AI Architect/Insurance/12 months (Extendable/Convert to Perm)
Argyll Scott ·www.argyllscott.com
Apply directJob Description: Technical AI Architect
Role Overview
We are seeking a Technical AI Architect to lead the design, scaling, and governance of our Enterprise Agentic RAG platform. You will move beyond basic semantic search to architect production-grade, end-to-end multi-agent products and high-performance retrieval systems.
This role demands deep technical mastery in Agentic RAG and LangGraph, strict attention to cost/token optimization, and the ability to ship resilient, production-grade products that enforce robust enterprise guardrails and security compliance.
Key Responsibilities
-
Production-Grade Agentic Architecture: Design and build end-to-end Agentic RAG products utilizing state-driven, multi-agent systems and cyclic workflows via LangGraph. Move from sequential pipelines to iterative, self-correcting reasoning loops (e.g., query decomposition, self-reflection, and dynamic context validation).
-
Enterprise-Scale Retrieval Systems: Architect high-precision, layout-aware semantic chunking pipelines. Implement enterprise hybrid search (combining dense vectors, sparse BM25 keyword matching, and Reciprocal Rank Fusion) backed by two-stage cross-encoder reranking layers.
-
Cost & Token Optimization: Drive LLM unit economics at scale. Implement advanced strategies for token optimization, context-window compression, semantic caching, and dynamic cost-based model routing (e.g., routing lookups to lightweight models and deep reasoning to frontier models).
-
AI Governance, Security & Guardrails: Deploy production-ready enterprise safety nets. Enforce secure tool execution environments, Source Access Control Lists (ACLs), data privacy/PII redacting, and automated LLM-as-a-judge evaluation frameworks (e.g., Ragas, TruLens) tracking Faithfulness, context precision, and latency SLAs.
-
Technical Leadership & DevOps: Lead, mentor, and establish best practices for a dedicated team of AI/ML engineers.
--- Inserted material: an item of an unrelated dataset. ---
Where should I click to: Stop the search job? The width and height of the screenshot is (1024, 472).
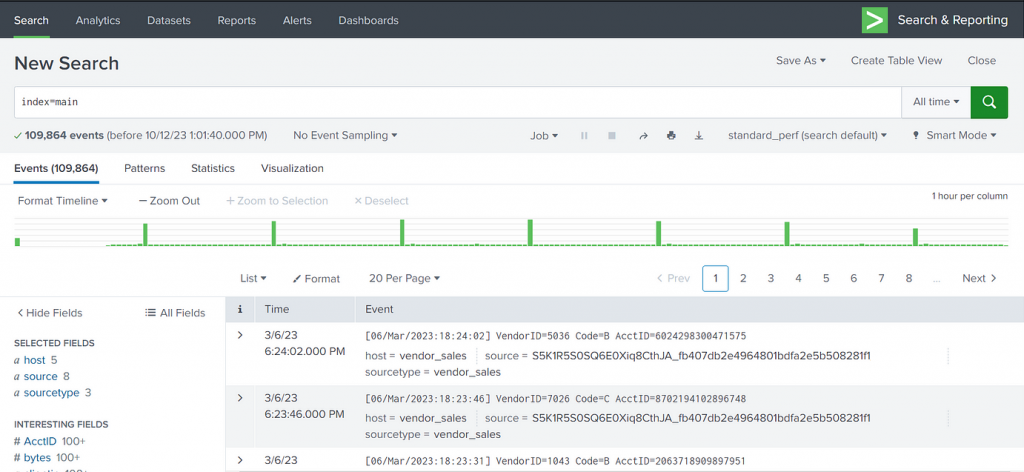pyautogui.click(x=612, y=135)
Oversee containerization (Docker, Kubernetes) and inference server optimization (e.g., vLLM, PagedAttention) to achieve low-latency SLAs.
Technical Stack & Requirements
-
Orchestration & Agents: Expert-level mastery of LangGraph (critical), LangChain, or LlamaIndex for state tracking and tool use.
-
Data & Vector Infrastructure: Deep experience with enterprise vector databases (Pinecone, Milvus, Qdrant, pgvector) and robust extraction pipelines for complex enterprise documents (PDFs, financial tables).
-
Models & Deployment: Hands-on experience with commercial APIs (OpenAI, Anthropic) and deploying, fine-tuning, or quantization of open-source models (Llama, Mistral) via production engines like vLLM.
-
Core Engineering: Strong Python foundation, asynchronous programming, microservices (FastAPI), and observability infrastructure (LangSmith, Weights & Biases).
-
Experience: 10 years of software/data experience, minimum of 3+ years in AI enterprise architecture with a proven track record of shipping end-to-end, production-ready enterprise GenAI products.
Argyll Scott Asia is acting as an Employment Agency in relation to this vacancy.